McNeill also gave a COVID-19 update and referred media to the district’s new dashboard, which contains some information regarding active cases of the virus in schools—though its accounting for cumulative cases has not been as complete and has led to media struggling to report accurate case counts within schools.
“Currently, today, we have nine active cases in five schools—four students, and five staff active cases,” McNeill said.
Enrollment down, largely at kindergarten level
During its last meeting on Sept. 22, the WCSD board of trustees heard and approved a plan from the district’s financial officers to account for a $12.6 million shortfall in its distributive school funds account resulting from a drop in enrollment and an associated loss in per pupil funding.
As of Sept. 24, McNeill said, the district has 20,588 students attending class in-person, 20,498 distance learners and 20,112 students on the hybrid model of learning at middle and high schools.
These numbers are several thousand short of what they were last year, resulting in both the $12.6 million less in funding for the district and also worries that current kindergarten-aged children—which account for the bulk of enrollment decreases—may not be prepared to advance to the first grade next year.
“Kindergarten continues to be one of our largest enrollment declines, and this is not unique to Washoe [County]… This is happening across the nation,” McNeill said. “Pre-k and kindergarten student enrollments are down across the nation. So, it’s important for us in Washoe to continue working with our partners—KNPB [the local PBS affiliate] and the libraries—to make sure that our families have access to important information…and how we’re able to engage our littlest learners to make sure they’re not falling behind.”
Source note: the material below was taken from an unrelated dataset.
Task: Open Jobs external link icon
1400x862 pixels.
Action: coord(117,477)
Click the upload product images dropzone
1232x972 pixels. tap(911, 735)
McNeill said the school board will hear in the coming weeks a plan to help kindergarten students be prepared for first grade next year. However, she had no answers as to why kindergarten enrollment has been much lower than in years past—saying, “We need to dig a little bit deeper into our data in Washoe for that… We need to kind of look at the numbers as to the reason why that’s happening, particularly in our area.”
She noted that kindergarten is not mandatory in Nevada but said she could not guess as to whether or not the low enrollment numbers are related directly to the pandemic, referencing again the district’s work with KNPB and local libraries to provide resources for unenrolled children. This includes the Parent University program, which has been facilitating the district’s “Tech Tips for Families” workshops.
Many of the questions posed to McNeill were focused upon kindergarten and what the possible implications of this year’s low enrollment numbers might be, including if parents will be able to request that their children take kindergarten even if they’re the right age for first grade and if the graduating class of 2033 (current kindergartners) might be especially large.
“What we don’t want to have happen is to have our little ones coming into the schools not academically prepared,” McNeill said, adding that the district has considered that many families may want to return their children to the classroom should the pandemic abate. She also said that determining whether a child will enter first grade or kindergarten is something the district and individual families will work on collaboratively.
As to the question of a potential for a large class of students whose educations were delayed by the pandemic, McNeill said she’d have better answers were that she had a crystal ball. In addition to the number of students who will need to complete kindergarten at a late age, McNeill acknowledged that there may be questions about the learning outcomes and advancement of students at higher grade levels.